## REQUIRED WORK
For this exercise, write out the full listing that follows exactly and skip its pictures.

►

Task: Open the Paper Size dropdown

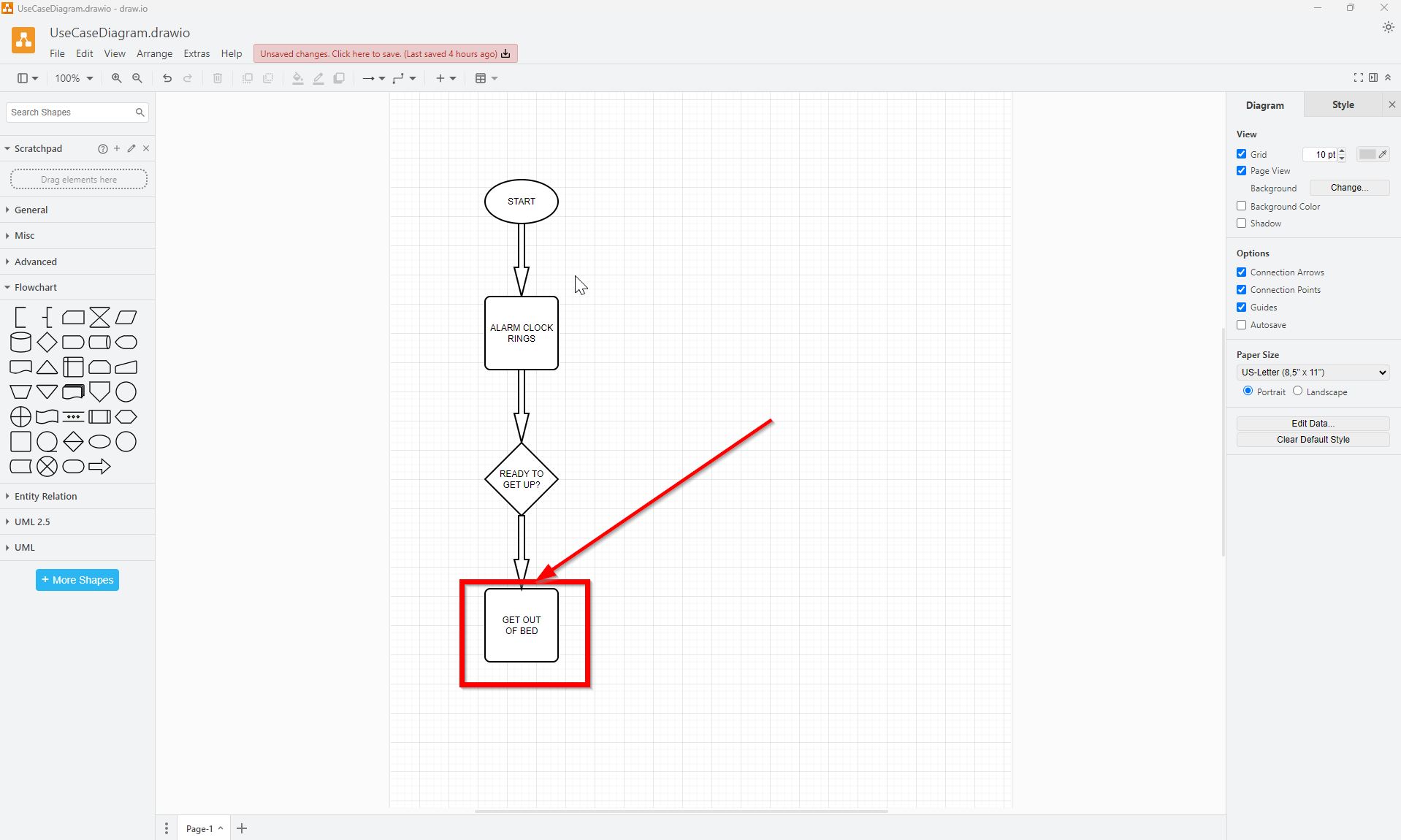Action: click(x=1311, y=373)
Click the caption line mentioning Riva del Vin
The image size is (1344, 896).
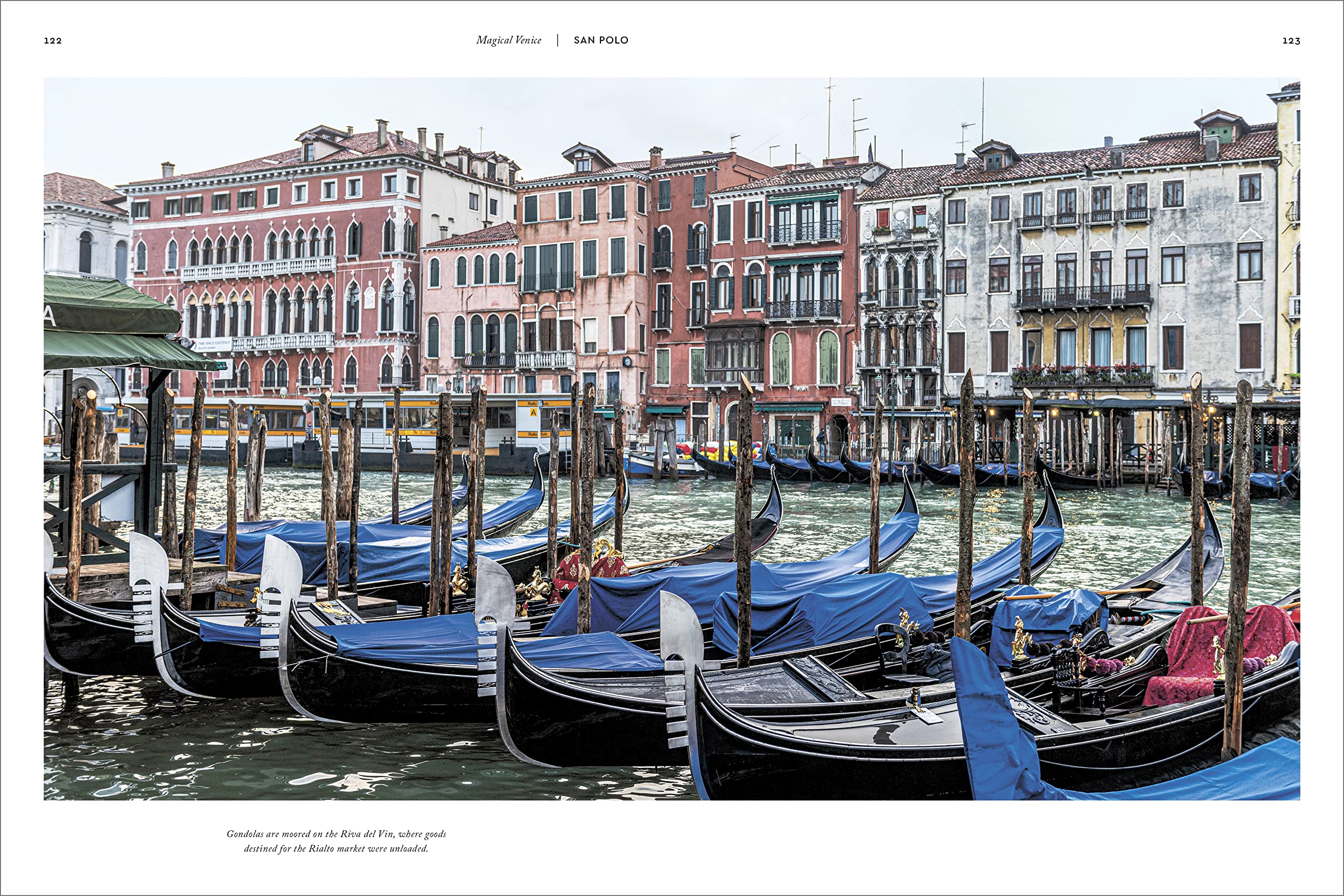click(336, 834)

◄

## FINAL ANSWER
Task: Open the Paper Size dropdown

Action: click(x=1311, y=373)
Click the caption line mentioning Riva del Vin
The image size is (1344, 896).
click(336, 834)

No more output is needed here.